How often do you think about the people who are counting on you, those in your team, your patients?
Our industry needs teams and organisations that are built to face the challenges and failures we will inevitably encounter on the rocky road of advanced therapies development. It requires resilience, perseverance and grit; how equipped are your people?

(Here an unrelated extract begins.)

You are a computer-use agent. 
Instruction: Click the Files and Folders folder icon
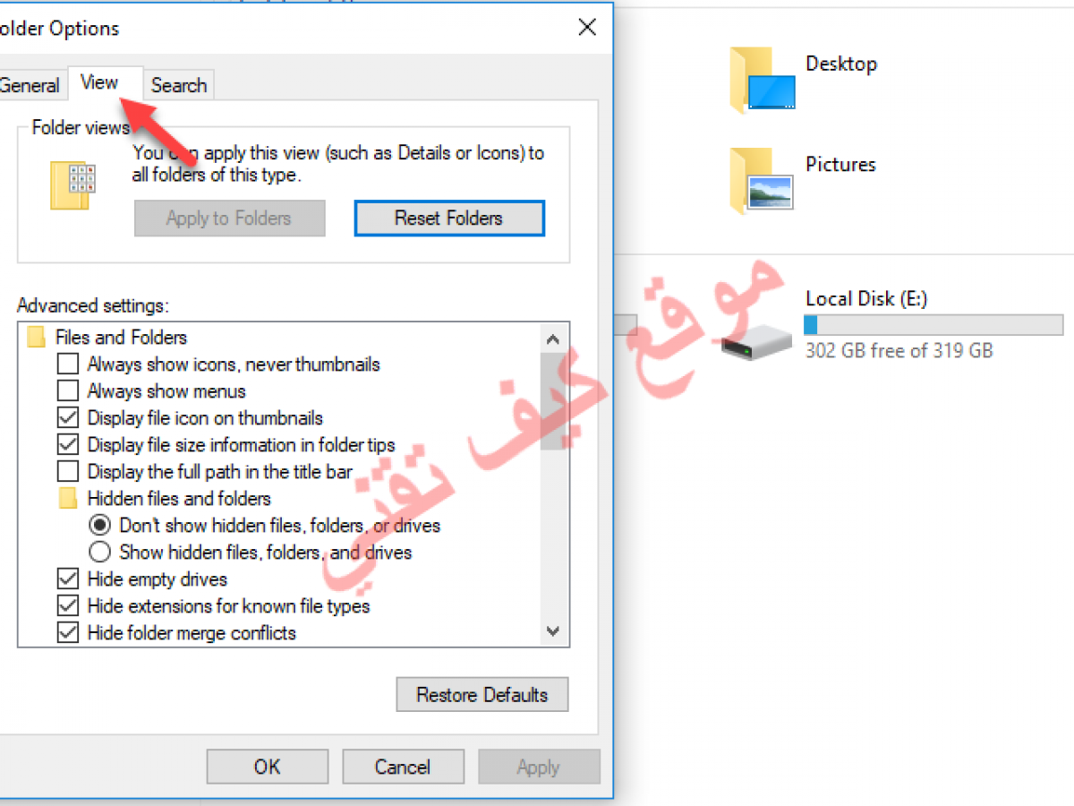(36, 338)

Dwayne tells the story of Dendreon’s historical highs and lows but also of its recovery. Dendreon experienced a lot of firsts but not all of them positive. Yes, it was the first to develop and commercialise an immunotherapy from a patient’s own cells (Provenge, of course) but it was also first to watch its stock drop to pennies on the dollar and, possibly, to go bankrupt. However, in terms of its rebound, Dendreon isn’t just surviving, it’s thriving and, Dwayne says, will continue to do so because of the company’s belief in the product and what it is fighting for.
Patients.
The discussion moves onto goes onto the fine line between success and failure, examining the stories of Apollo 13, Thomas Edison and Elizabeth Gilbert, the author of Eat. Pray. Love. Dwayne explores failure and its negative connotations. Failure provides an opportunity to learn and to display passion to others, it’s an iteration on the road to success. In the immortal words of the great Thomas Edison…
Every experiment is a good experiment, even if it’s a failure.